**Task item A:**
In the passage on India's trade, copy word for word the part that opens with the words containing "Mineral fuels, oils" and closes with "single new sector.".
**Task item B:**
Answer these questions from the passage on India's trade:
(i) What share of total shipments did mineral fuels, oils and distillation products account for?
(ii) What was the value of exports in May 2026?
(iii) What figure is forecast for non-oil exports in the second quarter of FY2026-27?
**Task item C:**
Pick up the passage on India's trade after its last sentence and continue it.
[Opening Document section section]
Where the Growth Came From

Mineral fuels, oils and distillation products remained India’s single largest export category, accounting for 17 percent of total shipments, followed by electrical and electronic equipment at 9 percent and machinery, nuclear reactors and boilers at 7 percent. Pearls, precious and semi-precious stones and jewellery held steady at 7 percent of exports, while pharmaceutical products, vehicles and parts, and organic chemicals each contributed around 5 percent. The relative stability of this export basket suggests India’s trade growth in FY26 was driven more by volume gains in established categories than by breakout performance in any single new sector.

Monthly Momentum Picking Up

The most recent monthly readings point to some acceleration: exports rose to $45.20 billion in May 2026, up from $43.56 billion in April, while imports climbed to $73.41 billion in May from $71.94 billion in April. The pace of import growth outstripping export growth on a monthly basis mirrors the full-year trend and is likely to keep the trade deficit in focus for policymakers at the Commerce Ministry and Reserve Bank of India alike, given its implications for the current account and rupee stability.

The Forecast Ahead

Export-Import Bank of India projections point to merchandise exports of $108.1 billion for the second quarter of FY2026-27 covering July through September, with non-oil exports forecast at $92.1 billion for the same period. Trade economists note that meeting this forecast will depend heavily on how ongoing tariff negotiations with the United States and the newly concluded India-EU trade agreement translate into actual order flow over the coming two quarters, rather than simply remaining commitments on paper.
[Closing Document section section]
[Opening Excerpted records section]
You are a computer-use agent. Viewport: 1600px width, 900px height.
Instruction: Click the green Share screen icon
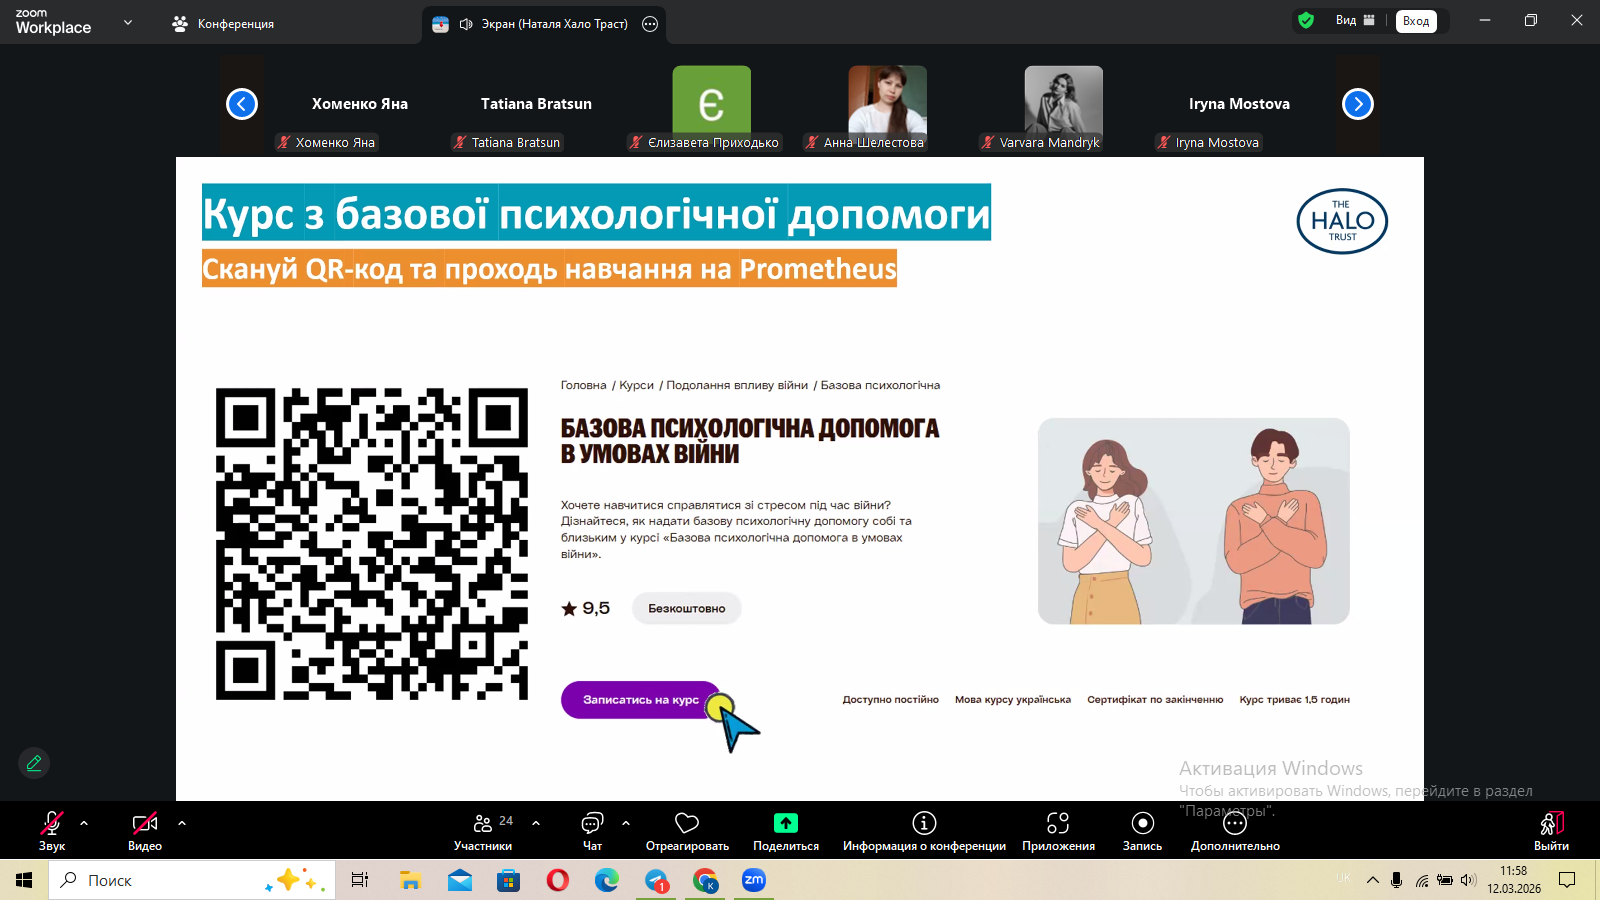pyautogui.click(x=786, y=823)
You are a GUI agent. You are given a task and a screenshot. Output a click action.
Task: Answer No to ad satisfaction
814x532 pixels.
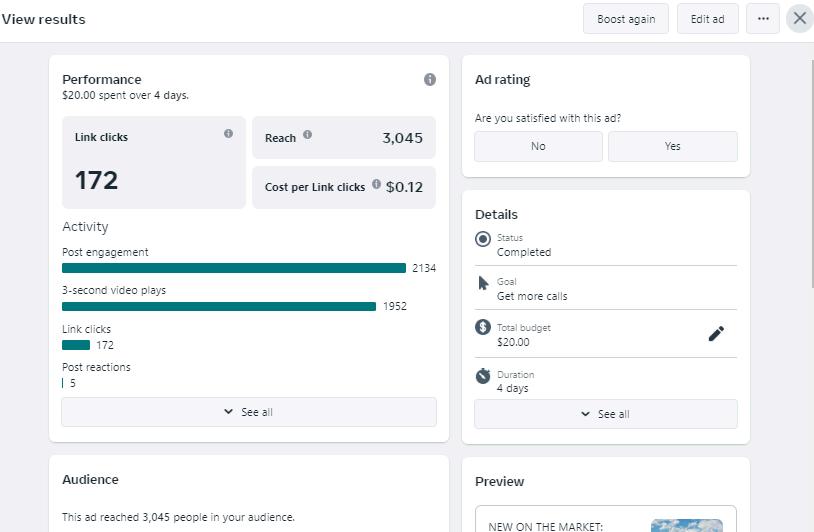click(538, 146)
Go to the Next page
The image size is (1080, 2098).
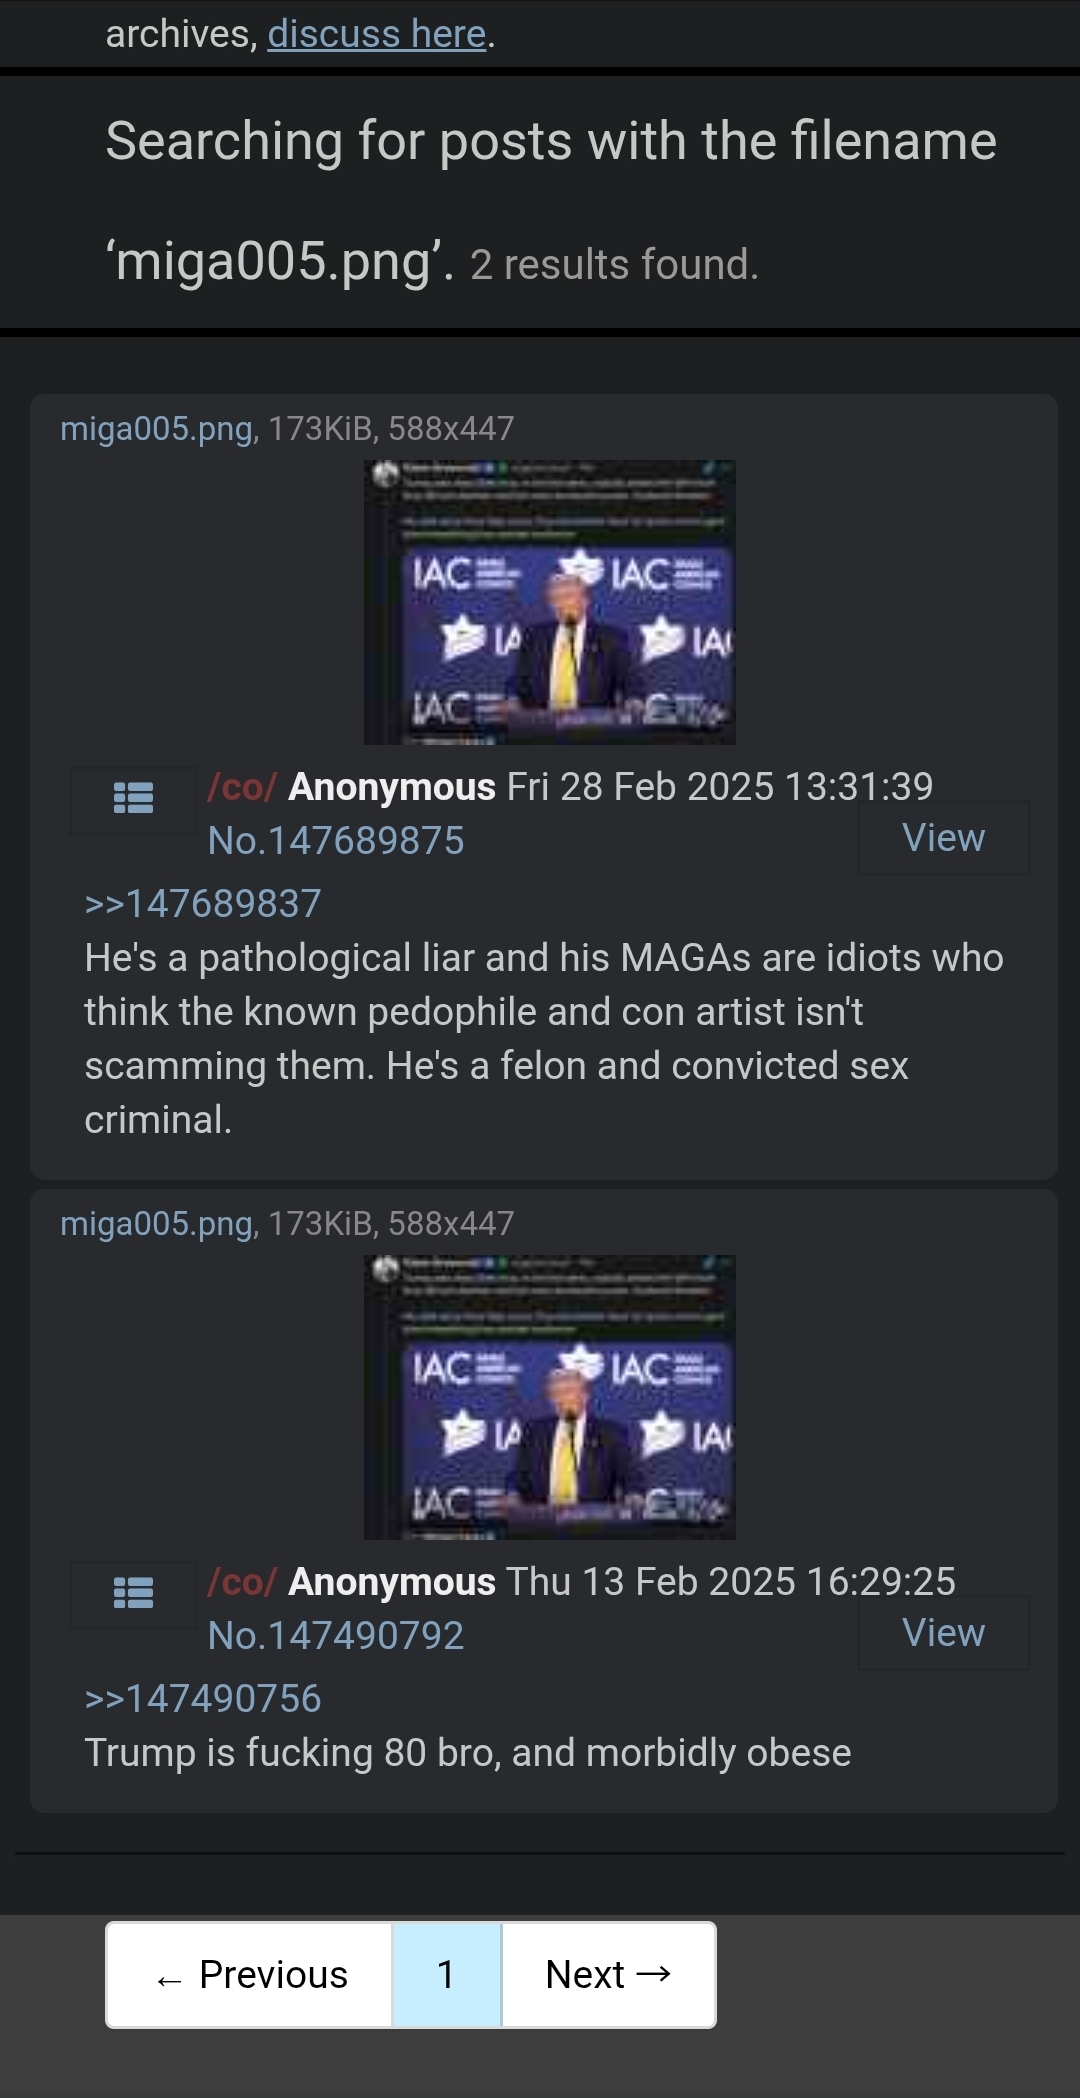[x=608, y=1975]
[Closing Excerpted records section]
**Exercise output A:**
Mineral fuels, oils and distillation products remained India’s single largest export category, accounting for 17 percent of total shipments, followed by electrical and electronic equipment at 9 percent and machinery, nuclear reactors and boilers at 7 percent. Pearls, precious and semi-precious stones and jewellery held steady at 7 percent of exports, while pharmaceutical products, vehicles and parts, and organic chemicals each contributed around 5 percent. The relative stability of this export basket suggests India’s trade growth in FY26 was driven more by volume gains in established categories than by breakout performance in any single new sector.

**Exercise output B:**
(i) 17 percent
(ii) $45.20 billion
(iii) $92.1 billion

**Exercise output C:**
Policy and Market Reaction

Commerce Ministry officials have pointed to the widening deficit as a reason to accelerate market diversification efforts, noting that dependence on a narrow set of trading partners and product categories leaves India’s export performance exposed to demand shocks in any single market. Industry bodies representing engineering exporters and pharmaceutical manufacturers have called for expanded production-linked incentive coverage to help exporters compete on cost, particularly as several Southeast Asian competitors continue to undercut Indian pricing in similar product categories. Currency analysts have flagged the wider deficit as a modest headwind for the rupee, though they note that resilient services exports and steady remittance inflows have so far cushioned the impact on the broader current account.

What to Watch Next

With the Q2 FY26-27 export forecast now in play, the coming quarter’s trade data will be an important test of whether India’s export engine can regain the momentum needed to narrow the gap with import growth. Analysts will also be watching closely for the practical effects of the India-EU FTA and the emerging US interim trade arrangement, both of which carry the potential to meaningfully shift the composition and pace of India’s outbound trade over the next several quarters.